Erste Ausstellung in Kunsthalle und Kunstmuseum Bern
«‹Alles und noch viel mehr› hiess die Ausstellung. Der Katalog umfasste über 1000 Seiten. Ich lud die interessantesten (nicht die bekanntesten!) Künstler der Welt nach Bern ein. Das war 1985.»

Gute Kunst
«Gute Kunst ist, wenn hinter der Kunst ein Mensch steht, der sich überlegt, warum er etwas macht. Wenn dieser Mensch seine Sicht der Dinge der Welt plausibel mitteilen kann.»

Historische Kunst
«Ich habe mindestens fünfzig Höhlen besucht und dabei festgestellt: Die Kunst ist in den letzten 40000 Jahren nicht besser geworden. Schauen Sie sich mal einen Elefanten oder einen Bison an, den die Leute vor 40000 Jahren an eine Höhlenwand gemalt haben. Brillant. Formal perfekt. Selbst Picasso sagte dazu: ‹Wir sind nicht besser.›»

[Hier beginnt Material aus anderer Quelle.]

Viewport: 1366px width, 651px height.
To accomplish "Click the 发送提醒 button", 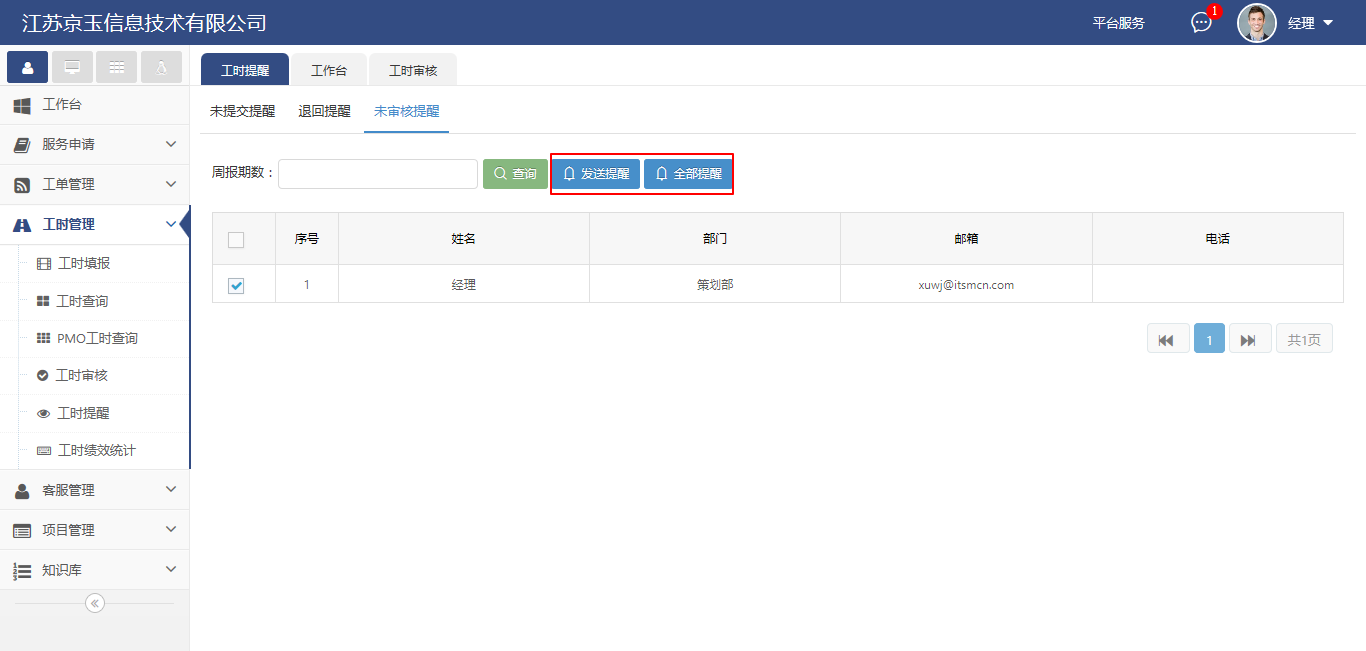I will [596, 174].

Kommerzialisierung von Kunst
Gegen den Kunsthandel kann ich ja nichts machen. Das ist Kapitalismus pur. Ich würde sogar sagen: Es ist die höchste Kunst des Kapitalismus in Form der Vermehrung von Geld. Mich interessiert genau das nicht.»

Franz Gertsch
«Ein Meister des Details. Ich kenne ihn seit den 60er-Jahren. Ich war verblüfft, als ich ihn in seinem Atelier sah, wie er sich seine Malerschürze umband, ein Dia auf eine riesige Leinwand projizierte und stundenlang malte, ein Pinselstrich nach dem andern – verrückt!»

Digitalisierung
«Ich bin kein Digital-Freak, aber ich nutze jedes Medium, das mich interessiert. Das Digitale bietet mir unglaubliche Möglichkeiten.»

Facebook
«Ist mir zu aufwändig.»

Bücher
«Ich habe als alleiniger Autor etwa zehn Bücher verfasst. Hinzu kommen zahlreiche Bücher, bei denen ich Herausgeber war. Meine Texte sind so geschrieben, dass sie jeder normal gebildete Mensch lesen und verstehen kann. Ich spreche jetzt nicht von Orang-Utans.»

Luxus
«Luxus ist ein Zückerchen, das man nicht zu oft geniessen sollte, sonst wird es geschmacklos.»

Tod
«Der Tod beschäftigt mich nicht. Es ist traurig, wenn gute Freunde sterben. Aber der Tod gehört zum Zyklus des Lebens. Wenn ich eines Tages nicht mehr existiere…Wo liegt das Problem? Das muss so sein.»

Glaube & Religion
«Wer etwas glauben will, soll glauben. Ich fühle mich als Freigeist. Schauen Sie, ich halte es mit dem Papst der Samaritaner. Ein Journalist des «Spiegels» stellt ihrem Papst die Frage: ‹Warum glauben Sie, dass es einen Himmel gibt?› Der Papst meinte: ‹Es kam auf jeden Fall noch nie einer zurück, um sich zu beschweren.› Eine jüdische Weisheit.